Excerpted passage:
-- -- --
Yes, Bank’s 2nd quarter profit misses estimates as provisions for bad loans and mark-to-market losses more than double, and deteriorating assets.
|November 2018||Ashok Chawla resigns as chairman after being charged for corruption. Vasant Gujarathi also steps down as an independent director.
OP Bhatt also resigns as an external expert of the search and selection committee, due to “potential conflict of interest”.
Independent director Rentala Chandrashekhar resigns. Moody said resignations from the bank’s board raise concerns over corporate governance.
-- -- --
The data:
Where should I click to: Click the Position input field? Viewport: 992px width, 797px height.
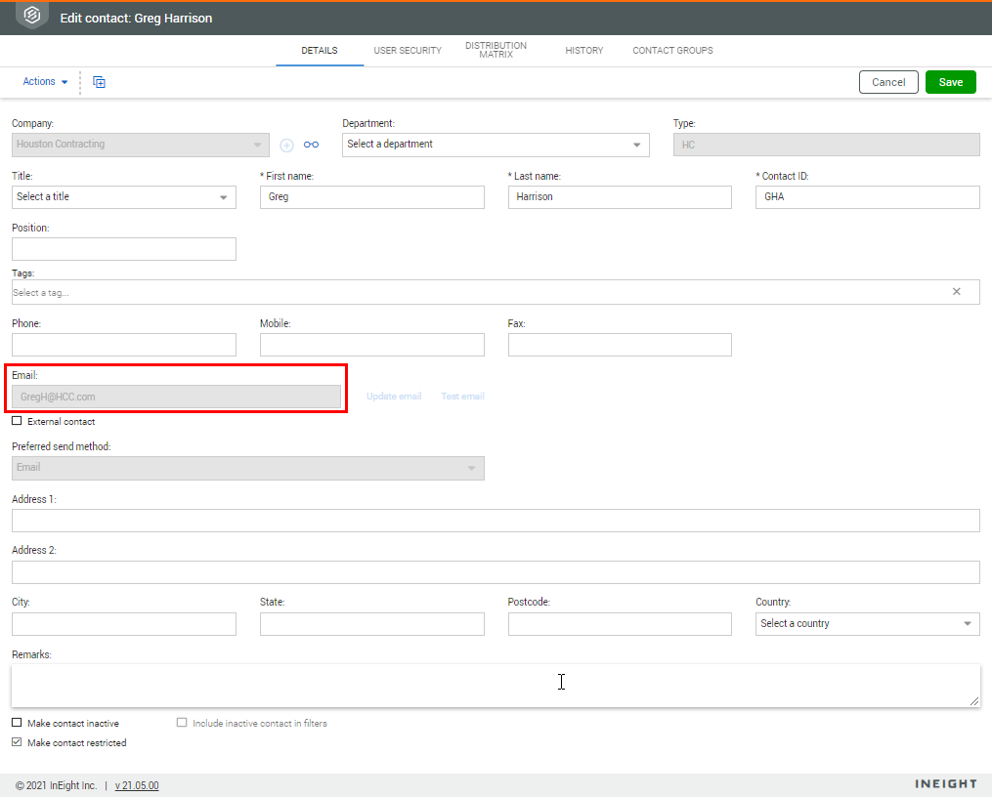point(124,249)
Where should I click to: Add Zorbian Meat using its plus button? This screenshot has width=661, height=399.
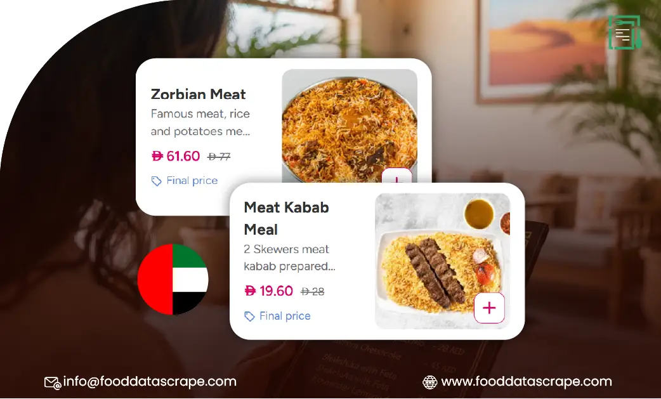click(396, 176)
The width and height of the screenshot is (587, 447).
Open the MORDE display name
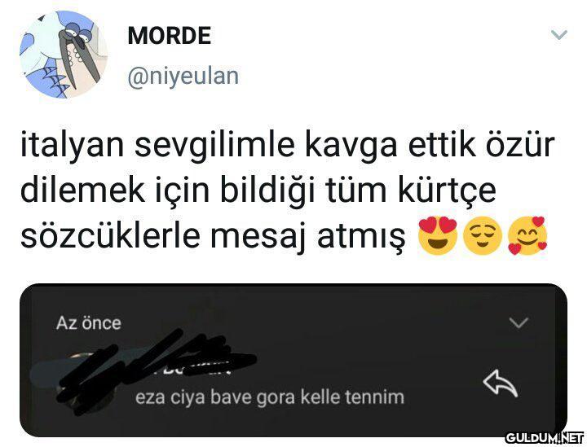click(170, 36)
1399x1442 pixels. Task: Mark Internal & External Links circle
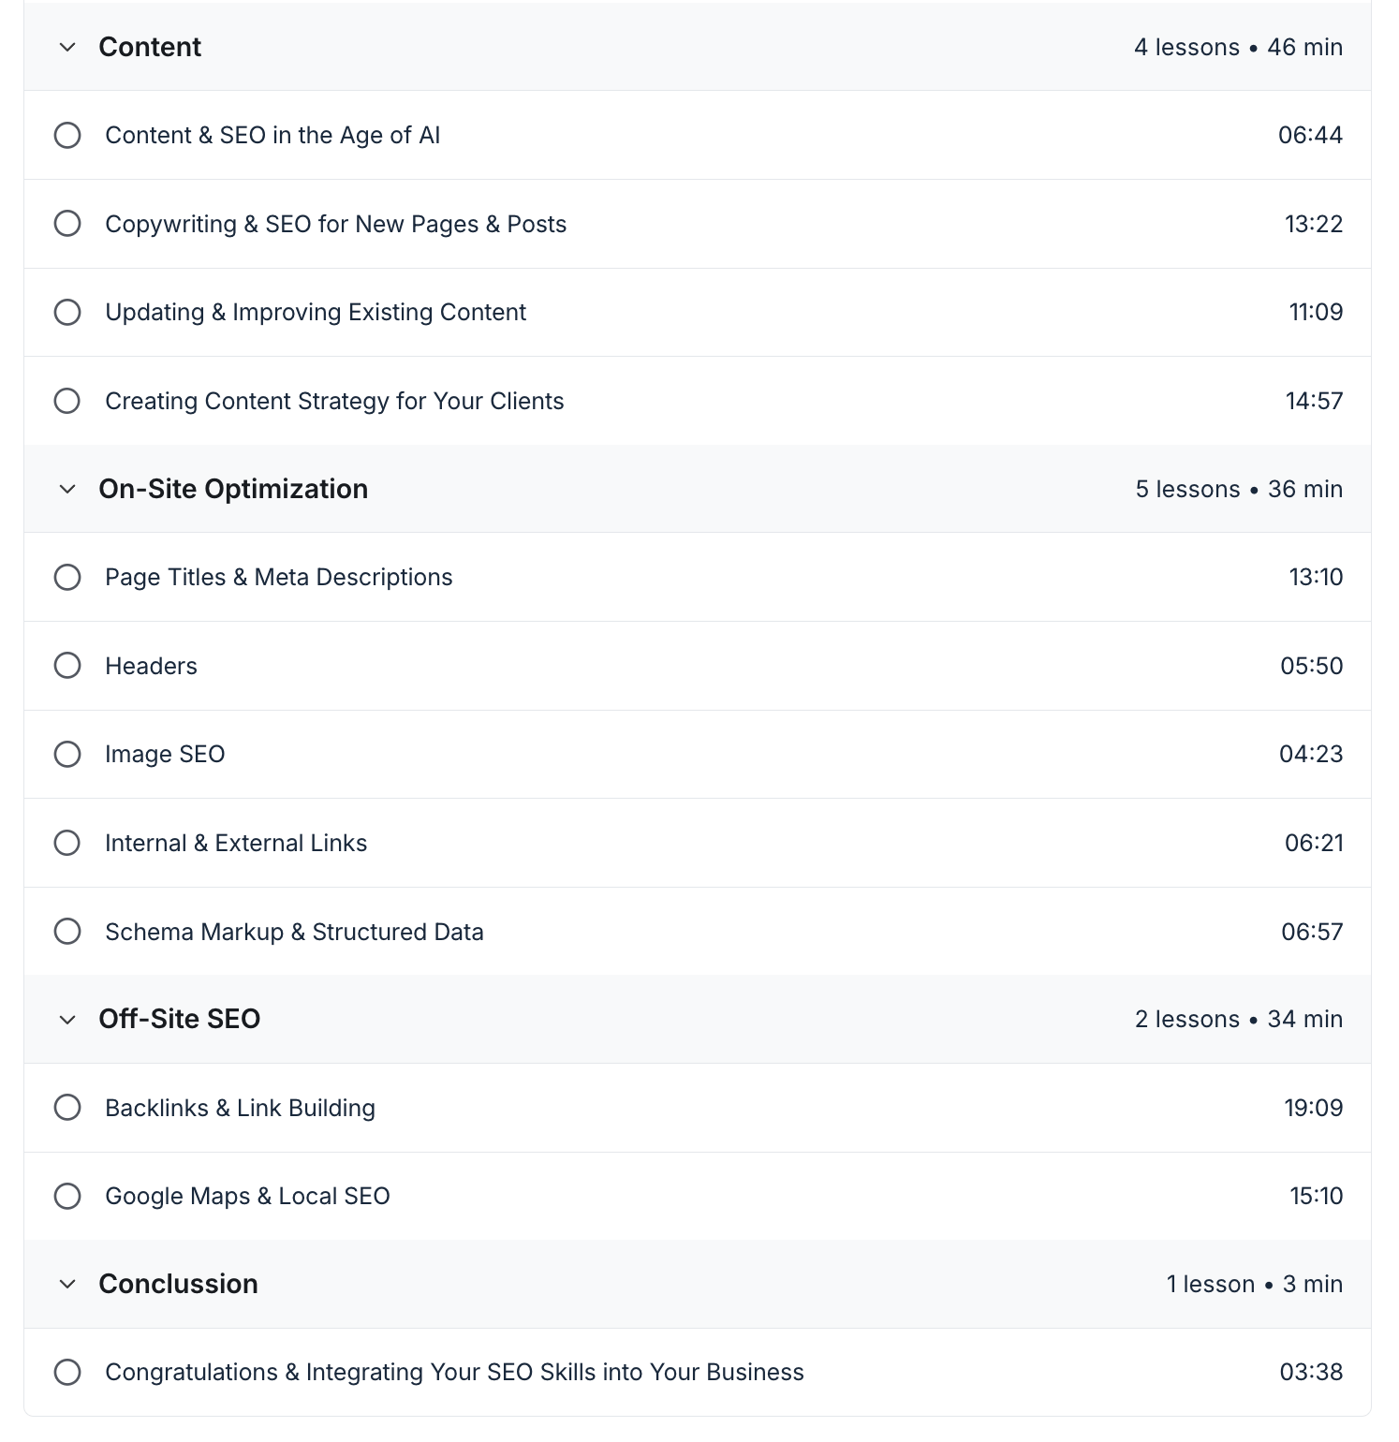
-- -- --
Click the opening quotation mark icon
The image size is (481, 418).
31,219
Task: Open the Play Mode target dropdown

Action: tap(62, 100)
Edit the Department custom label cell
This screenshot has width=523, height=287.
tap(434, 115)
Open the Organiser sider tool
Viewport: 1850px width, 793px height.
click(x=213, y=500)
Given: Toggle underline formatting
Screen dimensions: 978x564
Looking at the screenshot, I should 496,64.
-- -- --
Things to do:
a – In the Yes Bank passage, what reason is given for OP Bhatt's resignation as an external expert of the search and selection committee?
b – Write the next part of the Yes Bank passage, picking up after its final sentence.
The data can be set aside; only the Yes Bank passage matters here.

Answers:
a – He resigned due to "potential conflict of interest".

b –
|March 2019||Ravneet Gill takes charge as Yes Bank MD and CEO. Bank’s shares gained nearly 3%. RBI slaps Rs 1 crore fine on Yes Bank for non-compliance in Swift operations.||238.5|
|April 2019||Yes, Bank posts a net loss of Rs 1,506.6 crore in the 4th quarter. The aggregate outstanding funded exposure of the bank stands at Rs 2,528 crore at the end of the fiscal year, of which Rs 2,442 crore is classified as NPA. Shares plunged nearly 30% after results.||171.2|
|May 2019||Former RBI Deputy Governor R Gandhi appointed additional director on Yes Bank board.||130.56|
|July 2019||YES, Bank shares slump 19% after 1st quarter profit plunges. The shares fall further after reports emerge about Rana Kapoor’s pledging of the entire stake in the bank.||83.25|
|September 2019||Rana Kapoor sells a 2.75% stake in Yes Bank through an open market, which reduces equity to 6.89%.||48.75|
|November 2019||Yes, Bank posts a Rs 600.1 crore net loss in the September quarter.
SPGP Holdings, backed by Canada-based Erwin Braich, offers a $1.2 billion deal to YES Bank.
|December 2019||Yes, Bank shares fell over 9% as Moody’s gave a ‘negative’ outlook, citing asset quality concerns and the shrinking capital.||46.65|
|January 2020||Yes, Bank board member Uttam Prakash Agarwal resigns citing poor corporate governance and writing SEBI seeking a regulatory probe into insider trading resulting in shares to fall more 6%.
YES, Bank announced that it will not proceed with the $1.2 billion offer by Canada-based Erwin Braich. It also further scales down its fundraising plans.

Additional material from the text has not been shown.